What you should do: Find the string "Vancouver" in the listing below and return each line it appears in.

Source material:
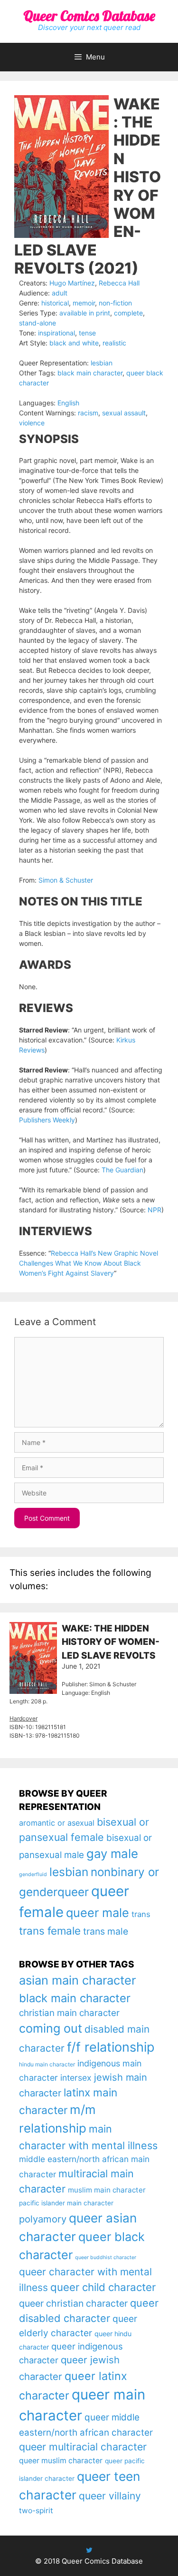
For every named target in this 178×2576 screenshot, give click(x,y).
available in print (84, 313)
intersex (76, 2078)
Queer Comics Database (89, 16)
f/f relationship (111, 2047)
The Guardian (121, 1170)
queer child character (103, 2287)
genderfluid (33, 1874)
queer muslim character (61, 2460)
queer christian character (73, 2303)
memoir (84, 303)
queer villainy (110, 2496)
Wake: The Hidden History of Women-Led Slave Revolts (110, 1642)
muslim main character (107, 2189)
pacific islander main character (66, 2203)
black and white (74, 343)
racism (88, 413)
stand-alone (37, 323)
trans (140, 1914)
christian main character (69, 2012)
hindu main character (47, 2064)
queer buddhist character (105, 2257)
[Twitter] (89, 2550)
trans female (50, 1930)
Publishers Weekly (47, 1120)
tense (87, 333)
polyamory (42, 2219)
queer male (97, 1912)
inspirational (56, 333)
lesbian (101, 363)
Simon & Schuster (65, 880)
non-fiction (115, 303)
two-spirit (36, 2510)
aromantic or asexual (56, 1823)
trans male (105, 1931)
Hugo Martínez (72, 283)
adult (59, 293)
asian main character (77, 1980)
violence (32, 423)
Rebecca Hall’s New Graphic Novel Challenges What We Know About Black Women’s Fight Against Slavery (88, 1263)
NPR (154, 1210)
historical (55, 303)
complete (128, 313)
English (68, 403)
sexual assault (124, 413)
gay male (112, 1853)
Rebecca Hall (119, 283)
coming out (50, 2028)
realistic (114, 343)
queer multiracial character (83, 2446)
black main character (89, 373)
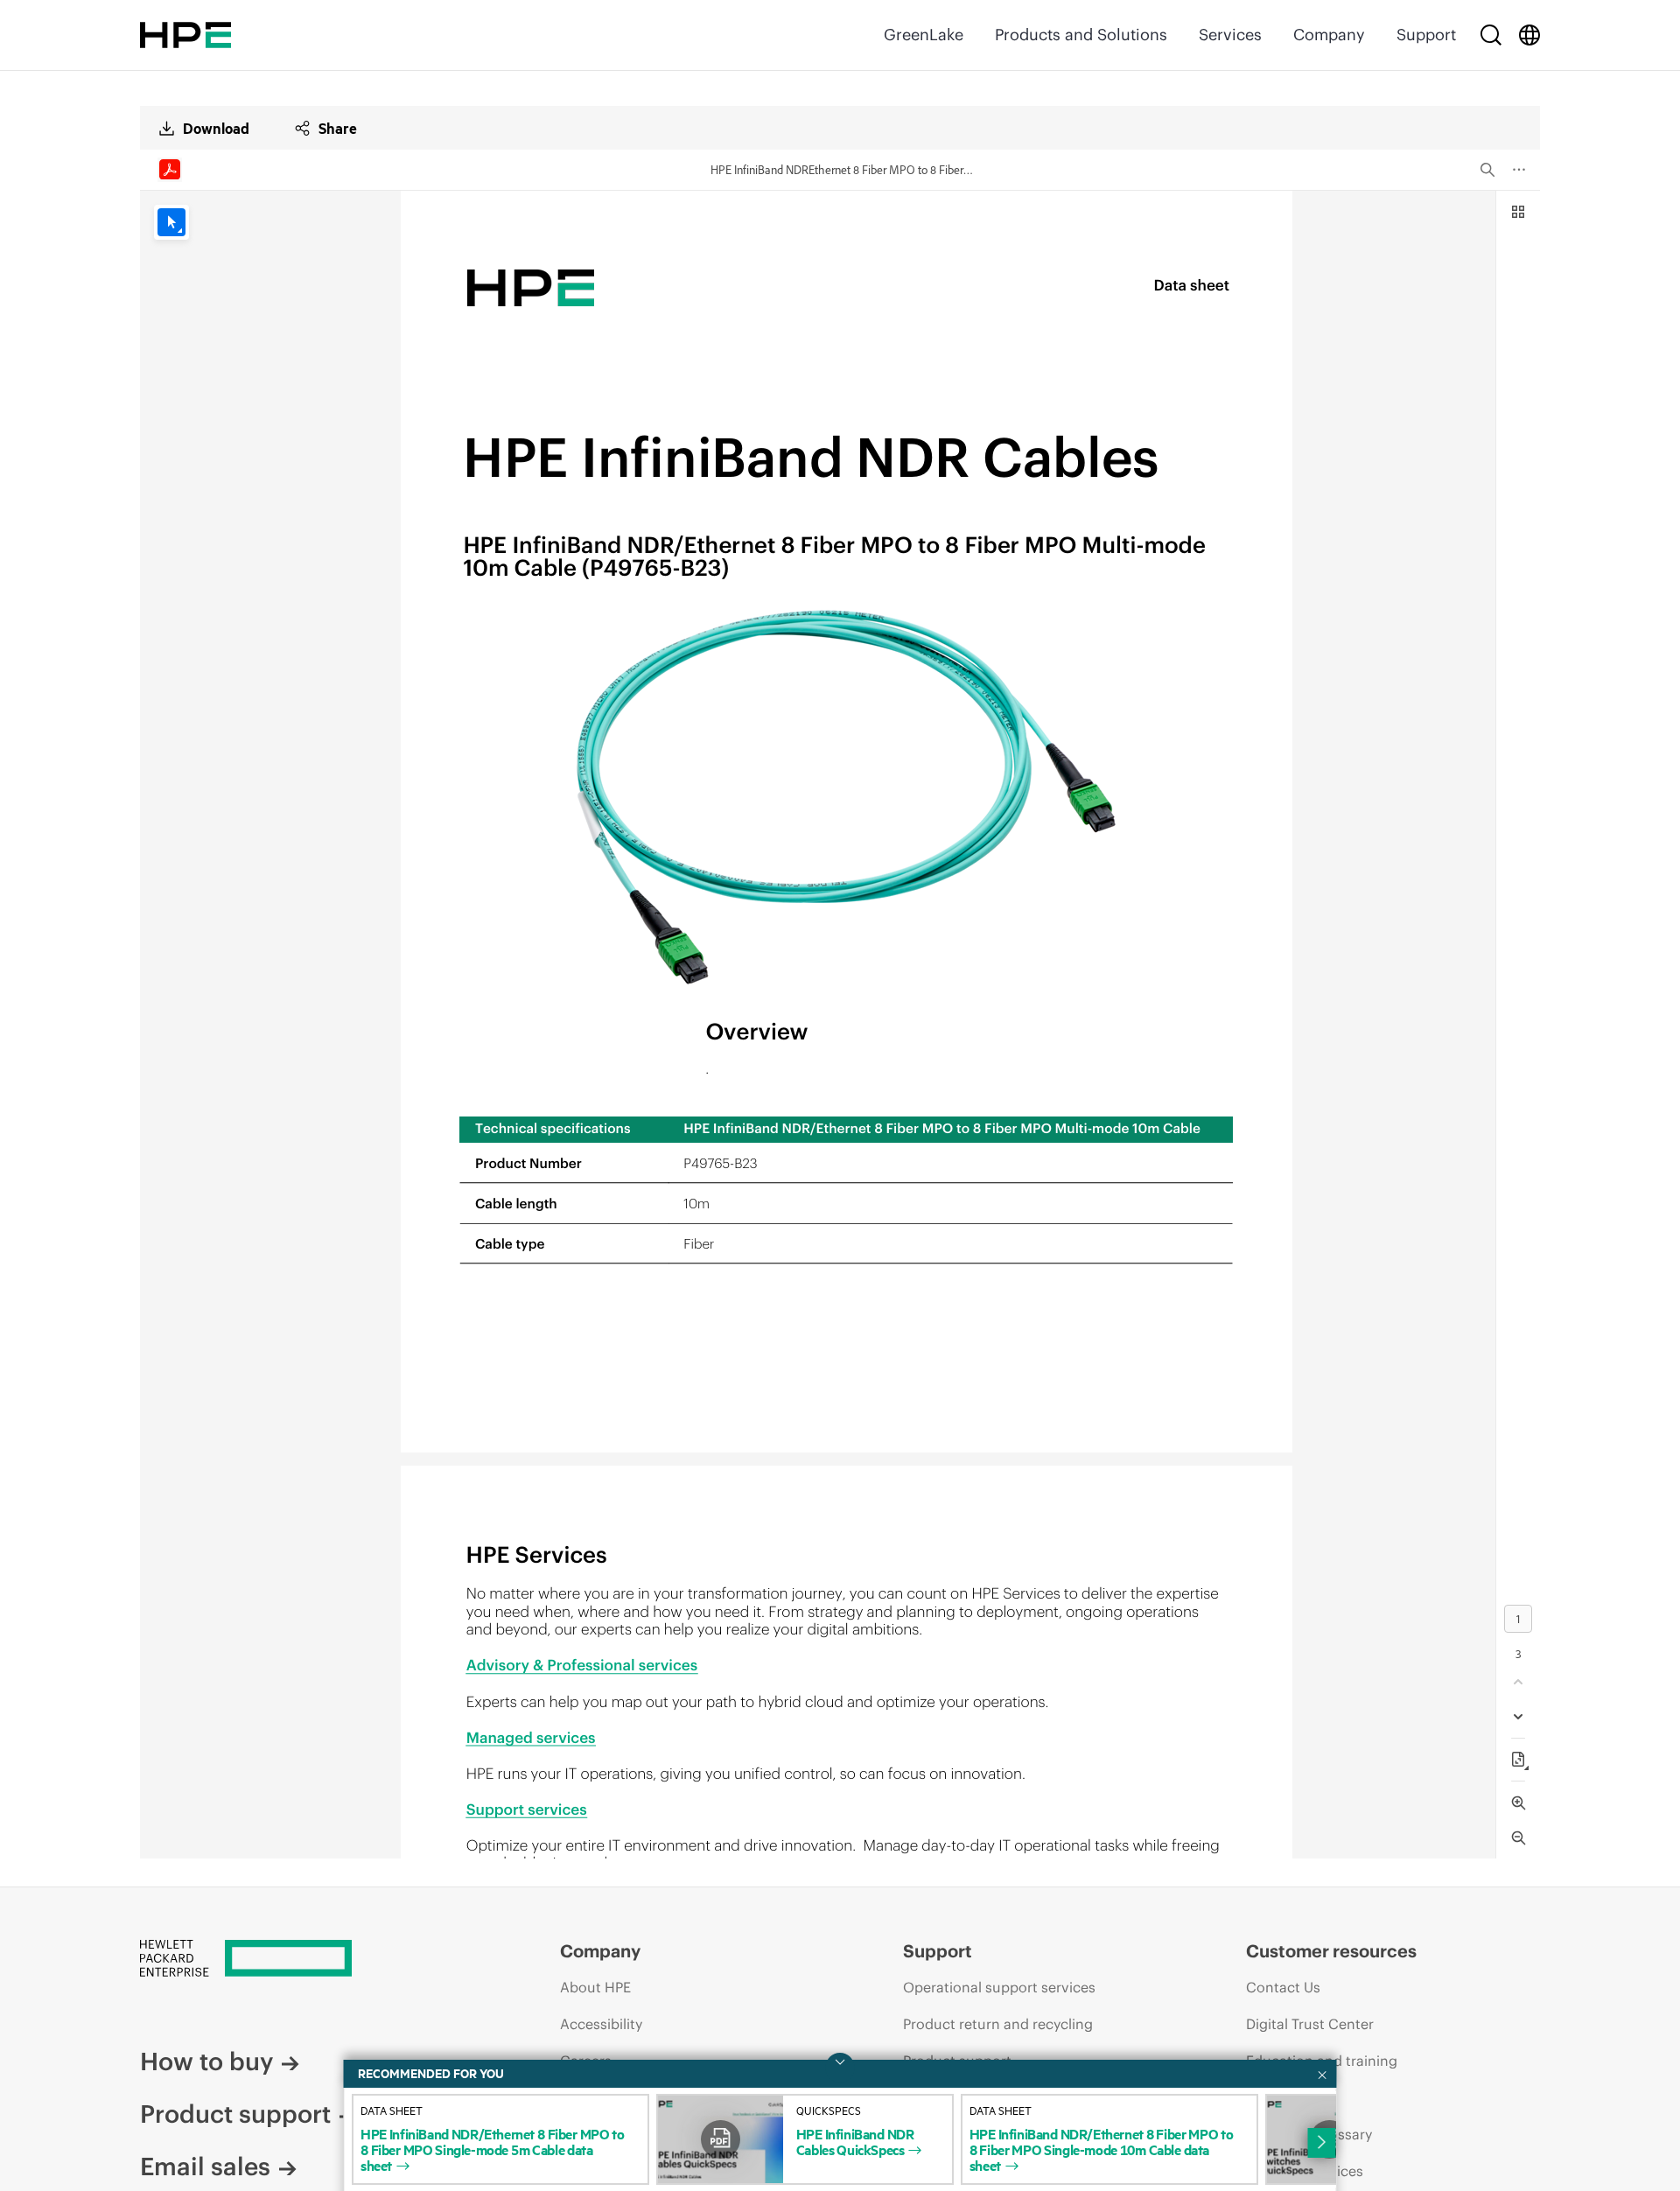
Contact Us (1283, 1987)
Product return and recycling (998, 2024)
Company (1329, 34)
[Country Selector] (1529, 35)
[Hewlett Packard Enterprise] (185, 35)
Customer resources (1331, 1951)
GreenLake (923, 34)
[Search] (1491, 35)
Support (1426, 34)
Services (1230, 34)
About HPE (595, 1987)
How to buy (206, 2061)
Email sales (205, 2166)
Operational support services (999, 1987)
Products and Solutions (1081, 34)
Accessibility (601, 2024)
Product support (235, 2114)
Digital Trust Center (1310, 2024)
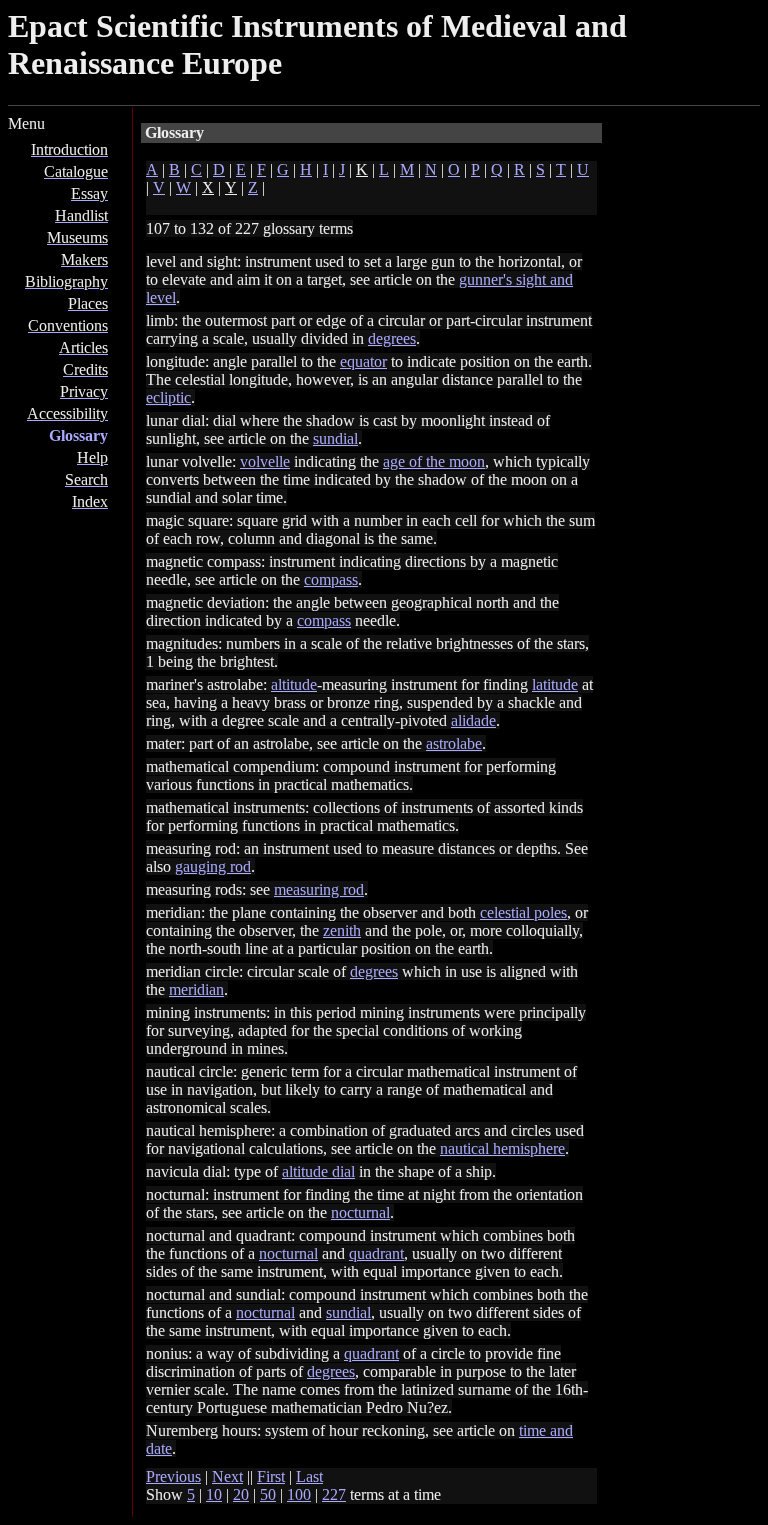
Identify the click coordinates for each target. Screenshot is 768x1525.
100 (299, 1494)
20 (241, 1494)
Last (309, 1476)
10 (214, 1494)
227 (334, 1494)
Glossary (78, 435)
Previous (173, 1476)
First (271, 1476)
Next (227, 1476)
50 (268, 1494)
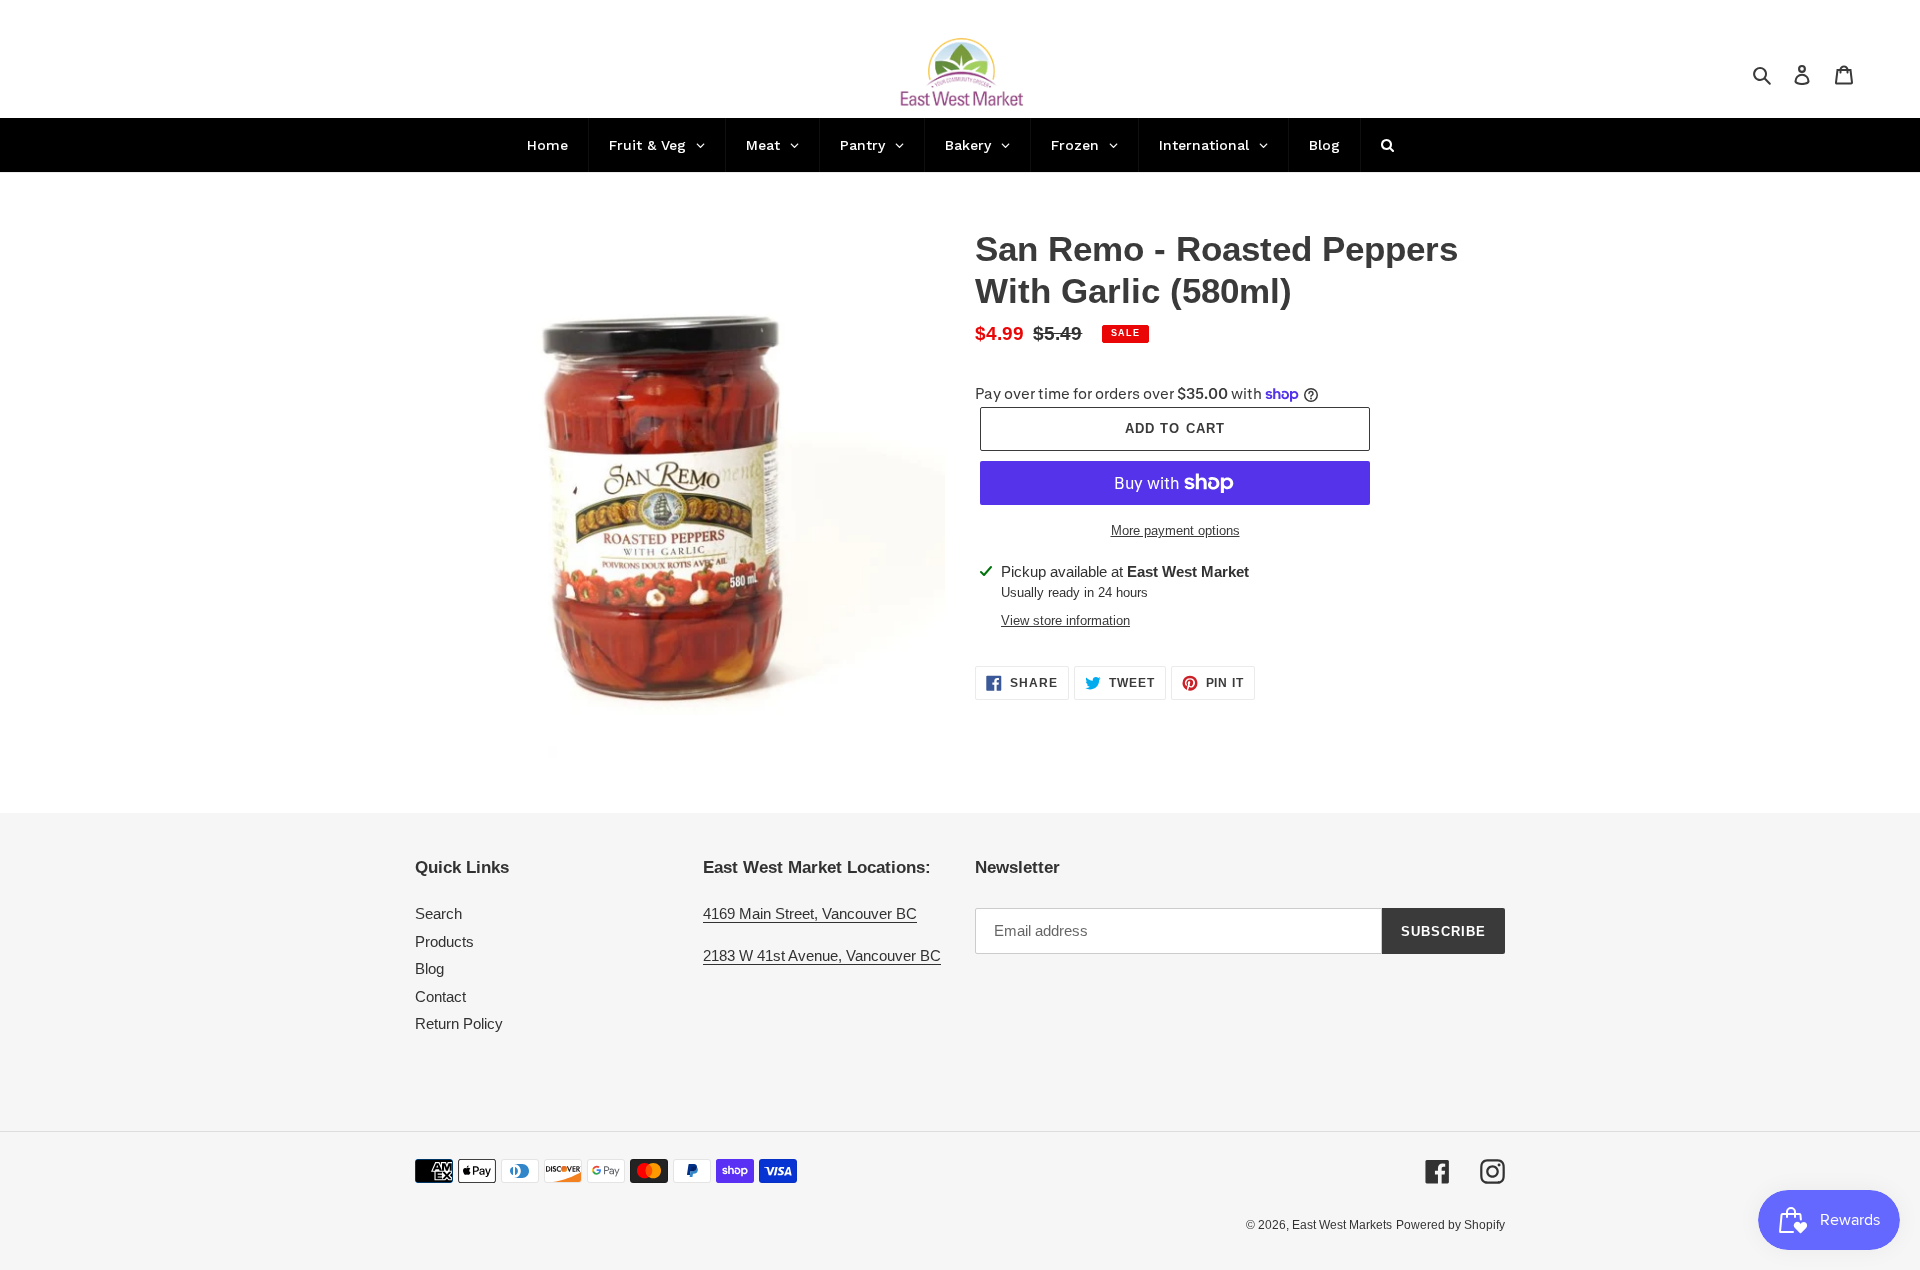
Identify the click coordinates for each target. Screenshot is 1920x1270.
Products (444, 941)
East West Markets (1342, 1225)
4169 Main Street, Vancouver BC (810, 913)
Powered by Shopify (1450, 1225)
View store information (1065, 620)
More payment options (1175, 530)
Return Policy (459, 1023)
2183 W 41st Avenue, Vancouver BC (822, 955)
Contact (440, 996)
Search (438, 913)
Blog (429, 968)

Response for this exercise:
4169 Main Street, Vancouver BC (810, 913)
2183 W 41st Avenue, Vancouver BC (822, 955)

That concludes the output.